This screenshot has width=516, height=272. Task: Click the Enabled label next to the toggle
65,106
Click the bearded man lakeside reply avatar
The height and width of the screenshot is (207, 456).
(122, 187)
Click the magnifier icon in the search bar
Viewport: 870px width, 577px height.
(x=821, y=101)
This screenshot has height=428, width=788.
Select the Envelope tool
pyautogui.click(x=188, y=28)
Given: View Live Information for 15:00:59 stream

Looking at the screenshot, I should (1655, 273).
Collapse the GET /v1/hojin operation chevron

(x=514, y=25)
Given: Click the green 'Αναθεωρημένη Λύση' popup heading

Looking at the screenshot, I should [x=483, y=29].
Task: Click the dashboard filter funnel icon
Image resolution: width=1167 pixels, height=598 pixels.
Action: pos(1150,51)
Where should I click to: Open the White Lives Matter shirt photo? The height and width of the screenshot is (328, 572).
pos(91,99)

=====

CONSEGNA —
Riscrivi come tabella Markdown il tratto dell'elenco che va dalla riga contenente "Click the magnifier icon in the search bar" fino alla riga contenente "(x=514, y=25)", entrambe comprese, tralasciando le righe vuote. Usa le colonne "N." per il numero progressivo della riga e "Testo" per il suo contenuto.

SOLUZIONE —
| N. | Testo |
|---|---|
| 1 | Click the magnifier icon in the search bar |
| 2 | Viewport: 870px width, 577px height. |
| 3 | (x=821, y=101) |
| 4 | This screenshot has height=428, width=788. |
| 5 | Select the Envelope tool |
| 6 | pyautogui.click(x=188, y=28) |
| 7 | Given: View Live Information for 15:00:59 stream |
| 8 | Looking at the screenshot, I should (1655, 273). |
| 9 | Collapse the GET /v1/hojin operation chevron |
| 10 | (x=514, y=25) |